[[ DATASET EXTRACT, beginning ]]

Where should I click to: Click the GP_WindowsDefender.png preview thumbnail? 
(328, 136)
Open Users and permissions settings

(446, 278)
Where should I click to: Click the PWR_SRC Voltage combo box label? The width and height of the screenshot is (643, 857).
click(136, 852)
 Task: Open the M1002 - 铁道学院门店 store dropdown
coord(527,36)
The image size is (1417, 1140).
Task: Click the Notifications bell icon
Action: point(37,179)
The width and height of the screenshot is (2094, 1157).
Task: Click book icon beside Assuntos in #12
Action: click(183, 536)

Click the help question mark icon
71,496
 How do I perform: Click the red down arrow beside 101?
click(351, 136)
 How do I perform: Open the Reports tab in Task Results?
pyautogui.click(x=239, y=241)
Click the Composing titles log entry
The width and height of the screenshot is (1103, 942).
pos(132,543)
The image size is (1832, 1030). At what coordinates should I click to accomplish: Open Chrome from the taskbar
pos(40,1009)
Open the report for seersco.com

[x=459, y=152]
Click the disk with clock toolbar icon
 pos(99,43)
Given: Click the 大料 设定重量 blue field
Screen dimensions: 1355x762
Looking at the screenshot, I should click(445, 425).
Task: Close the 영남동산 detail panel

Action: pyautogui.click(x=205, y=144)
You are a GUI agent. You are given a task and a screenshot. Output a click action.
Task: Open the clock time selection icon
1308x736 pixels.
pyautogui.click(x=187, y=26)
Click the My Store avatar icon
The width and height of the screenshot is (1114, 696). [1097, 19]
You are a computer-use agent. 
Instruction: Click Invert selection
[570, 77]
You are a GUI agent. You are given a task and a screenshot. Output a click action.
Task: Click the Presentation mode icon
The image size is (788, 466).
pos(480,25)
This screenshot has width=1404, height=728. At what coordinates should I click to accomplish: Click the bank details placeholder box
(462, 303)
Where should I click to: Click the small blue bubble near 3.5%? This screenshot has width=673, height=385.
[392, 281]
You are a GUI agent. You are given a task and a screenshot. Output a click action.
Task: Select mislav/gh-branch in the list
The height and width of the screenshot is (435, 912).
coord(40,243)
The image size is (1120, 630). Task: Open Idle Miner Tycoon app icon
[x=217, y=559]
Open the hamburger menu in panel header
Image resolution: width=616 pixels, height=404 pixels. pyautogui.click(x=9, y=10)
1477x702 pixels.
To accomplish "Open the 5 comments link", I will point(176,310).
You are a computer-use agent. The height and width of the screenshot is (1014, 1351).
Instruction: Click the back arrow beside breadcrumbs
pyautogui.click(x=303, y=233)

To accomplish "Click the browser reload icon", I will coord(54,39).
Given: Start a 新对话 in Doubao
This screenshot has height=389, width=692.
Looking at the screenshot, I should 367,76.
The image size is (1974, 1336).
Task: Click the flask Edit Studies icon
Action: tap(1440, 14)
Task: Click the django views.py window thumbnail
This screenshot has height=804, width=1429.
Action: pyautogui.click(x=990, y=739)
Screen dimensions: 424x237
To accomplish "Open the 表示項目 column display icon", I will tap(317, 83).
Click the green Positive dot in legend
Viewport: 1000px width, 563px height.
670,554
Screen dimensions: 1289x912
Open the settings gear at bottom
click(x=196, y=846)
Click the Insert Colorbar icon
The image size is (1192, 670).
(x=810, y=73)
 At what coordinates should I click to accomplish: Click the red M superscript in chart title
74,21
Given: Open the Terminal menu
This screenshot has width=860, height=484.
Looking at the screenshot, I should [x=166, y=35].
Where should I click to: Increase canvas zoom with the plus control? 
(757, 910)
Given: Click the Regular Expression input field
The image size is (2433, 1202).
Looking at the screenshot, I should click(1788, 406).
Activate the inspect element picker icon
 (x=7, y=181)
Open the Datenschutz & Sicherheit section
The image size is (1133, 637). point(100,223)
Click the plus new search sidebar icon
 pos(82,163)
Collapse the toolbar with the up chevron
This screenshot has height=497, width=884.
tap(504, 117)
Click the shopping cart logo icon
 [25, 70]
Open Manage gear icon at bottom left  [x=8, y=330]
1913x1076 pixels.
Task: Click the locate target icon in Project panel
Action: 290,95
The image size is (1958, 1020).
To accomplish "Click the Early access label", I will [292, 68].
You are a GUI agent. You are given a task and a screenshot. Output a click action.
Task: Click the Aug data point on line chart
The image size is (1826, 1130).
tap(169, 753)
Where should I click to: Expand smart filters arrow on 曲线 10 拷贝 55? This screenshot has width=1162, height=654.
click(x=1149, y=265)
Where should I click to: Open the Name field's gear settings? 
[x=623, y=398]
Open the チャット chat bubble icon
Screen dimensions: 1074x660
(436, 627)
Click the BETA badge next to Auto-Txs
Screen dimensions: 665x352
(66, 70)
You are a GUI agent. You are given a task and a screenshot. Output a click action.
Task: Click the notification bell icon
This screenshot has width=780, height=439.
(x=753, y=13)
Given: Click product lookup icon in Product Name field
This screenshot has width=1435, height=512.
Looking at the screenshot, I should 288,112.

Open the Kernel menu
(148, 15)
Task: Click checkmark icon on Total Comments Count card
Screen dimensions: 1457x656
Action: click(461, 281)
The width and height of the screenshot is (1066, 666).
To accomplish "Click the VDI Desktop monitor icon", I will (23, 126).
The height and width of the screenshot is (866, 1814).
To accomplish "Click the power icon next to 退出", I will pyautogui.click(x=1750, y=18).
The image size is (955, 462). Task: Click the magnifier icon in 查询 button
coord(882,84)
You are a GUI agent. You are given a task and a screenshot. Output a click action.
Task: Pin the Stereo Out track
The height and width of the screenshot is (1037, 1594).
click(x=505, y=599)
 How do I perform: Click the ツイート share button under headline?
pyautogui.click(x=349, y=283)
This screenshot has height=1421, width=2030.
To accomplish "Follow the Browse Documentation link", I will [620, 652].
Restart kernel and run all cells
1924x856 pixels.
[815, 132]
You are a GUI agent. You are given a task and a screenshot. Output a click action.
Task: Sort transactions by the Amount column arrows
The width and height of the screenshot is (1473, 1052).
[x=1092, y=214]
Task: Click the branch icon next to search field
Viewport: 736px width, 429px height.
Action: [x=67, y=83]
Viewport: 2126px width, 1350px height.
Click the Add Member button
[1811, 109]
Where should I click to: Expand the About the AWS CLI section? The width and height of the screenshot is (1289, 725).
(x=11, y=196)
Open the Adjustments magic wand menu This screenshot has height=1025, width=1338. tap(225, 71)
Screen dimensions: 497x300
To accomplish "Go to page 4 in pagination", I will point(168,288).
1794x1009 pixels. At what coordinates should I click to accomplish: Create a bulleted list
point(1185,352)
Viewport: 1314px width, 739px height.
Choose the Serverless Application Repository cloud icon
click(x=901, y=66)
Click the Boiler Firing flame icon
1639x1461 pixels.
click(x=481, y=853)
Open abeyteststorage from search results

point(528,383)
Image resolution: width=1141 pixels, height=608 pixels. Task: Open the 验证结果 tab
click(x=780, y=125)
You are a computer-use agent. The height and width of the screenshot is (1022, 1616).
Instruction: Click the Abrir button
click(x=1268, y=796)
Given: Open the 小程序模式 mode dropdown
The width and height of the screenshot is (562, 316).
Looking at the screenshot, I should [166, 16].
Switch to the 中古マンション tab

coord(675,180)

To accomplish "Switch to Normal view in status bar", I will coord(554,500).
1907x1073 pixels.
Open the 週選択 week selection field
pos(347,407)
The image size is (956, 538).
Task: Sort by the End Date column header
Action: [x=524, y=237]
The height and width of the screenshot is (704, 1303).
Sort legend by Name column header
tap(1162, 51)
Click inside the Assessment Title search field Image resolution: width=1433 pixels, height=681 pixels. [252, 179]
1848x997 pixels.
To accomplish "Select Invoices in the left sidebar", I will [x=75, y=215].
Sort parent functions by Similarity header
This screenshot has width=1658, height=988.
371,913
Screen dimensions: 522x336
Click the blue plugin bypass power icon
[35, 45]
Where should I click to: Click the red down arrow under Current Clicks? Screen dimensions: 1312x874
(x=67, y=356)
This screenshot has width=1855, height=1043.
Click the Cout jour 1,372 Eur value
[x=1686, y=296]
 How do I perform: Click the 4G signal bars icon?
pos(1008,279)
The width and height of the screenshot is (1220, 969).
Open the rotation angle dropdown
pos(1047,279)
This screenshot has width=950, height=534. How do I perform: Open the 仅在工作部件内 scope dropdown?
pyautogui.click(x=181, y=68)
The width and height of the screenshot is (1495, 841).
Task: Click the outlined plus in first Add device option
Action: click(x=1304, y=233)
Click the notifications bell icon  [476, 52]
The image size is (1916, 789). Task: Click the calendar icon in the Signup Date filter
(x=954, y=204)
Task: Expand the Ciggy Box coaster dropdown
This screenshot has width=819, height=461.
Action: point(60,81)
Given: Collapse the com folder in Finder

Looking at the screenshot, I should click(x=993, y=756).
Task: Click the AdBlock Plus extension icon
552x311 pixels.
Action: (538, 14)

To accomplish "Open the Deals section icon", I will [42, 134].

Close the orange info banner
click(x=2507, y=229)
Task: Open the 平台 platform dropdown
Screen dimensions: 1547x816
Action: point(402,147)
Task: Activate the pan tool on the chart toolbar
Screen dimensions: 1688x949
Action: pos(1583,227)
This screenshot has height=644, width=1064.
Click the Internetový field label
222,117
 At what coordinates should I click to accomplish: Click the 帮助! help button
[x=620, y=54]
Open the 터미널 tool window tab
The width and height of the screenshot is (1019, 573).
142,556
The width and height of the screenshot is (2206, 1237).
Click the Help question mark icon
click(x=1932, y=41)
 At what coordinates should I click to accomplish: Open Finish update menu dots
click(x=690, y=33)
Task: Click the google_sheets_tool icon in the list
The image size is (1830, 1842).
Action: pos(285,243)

[[ DATASET EXTRACT, end ]]

## EXERCISE INSTRUCTIONS
Look through the entries above; find each line with the word "mode" and copy it.

## RESULT FOR THIS EXERCISE
Task: Click the Presentation mode icon
Given: Open the 小程序模式 mode dropdown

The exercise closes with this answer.